Docker Desktop 3.1.0 から Docker Desktop は、NVIDIA GPU に対して WSL 2 GPU 準仮想化(GPU Paravirtualization; GPU-PV)をサポートするようになりました。 WSL 2 GPU 準仮想化を有効にするためには以下が必要です。

  • NVIDIA GPU を搭載するマシン。
  • 開発プレビューリング(Dev Preview ring)から最新の Windows Insider 版。
  • WSL 2 GPU 準仮想化をサポートする NVIDIA の ベータドライバー
  • WSL 2 Linux カーネルの最新版への更新。 昇格権限によるコマンドプロンプトからwsl --updateを実行。
  • Docker Desktop において WSL 2 バックエンドの有効化。

システムが期待どおりに動作するかどうかを確認するには、以下のように GPU に対する簡単なベンチマークを確認するコマンドを実行します。

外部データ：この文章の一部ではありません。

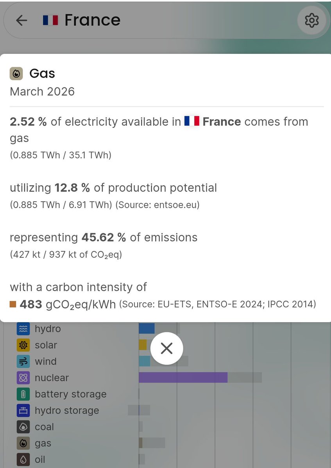Click the Gas flame icon in tooltip header

pyautogui.click(x=16, y=73)
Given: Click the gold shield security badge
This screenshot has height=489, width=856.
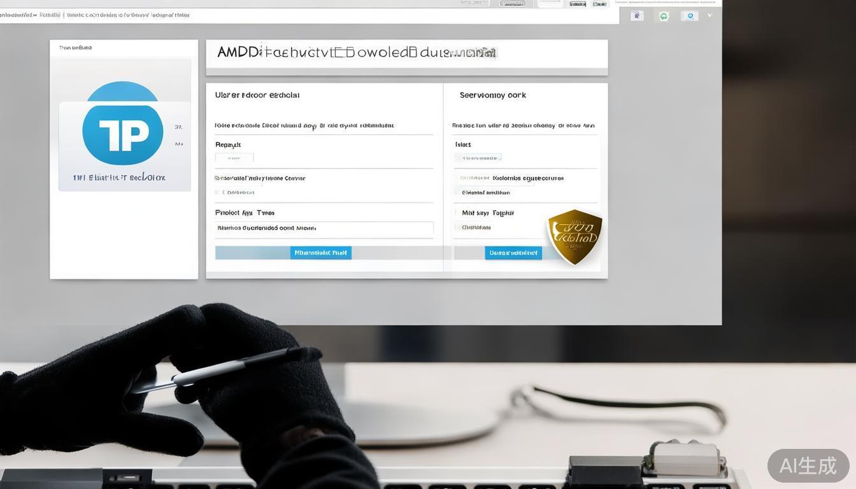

$ docker run --rm -it --gpus=all nvcr.io/nvidia/k8s/cuda-sample:nbody nbody -gpu -benchmark
Run "nbody -benchmark [-numbodies=<numBodies>]" to measure performance.
        -fullscreen       (run n-body simulation in fullscreen mode)
        -fp64             (use double precision floating point values for simulation)
        -hostmem          (stores simulation data in host memory)
        -benchmark        (run benchmark to measure performance)
        -numbodies=<N>    (number of bodies (>= 1) to run in simulation)
        -device=<d>       (where d=0,1,2.... for the CUDA device to use)
        -numdevices=<i>   (where i=(number of CUDA devices > 0) to use for simulation)
        -compare          (compares simulation results running once on the default GPU and once on the CPU)
        -cpu              (run n-body simulation on the CPU)
        -tipsy=<file.bin> (load a tipsy model file for simulation)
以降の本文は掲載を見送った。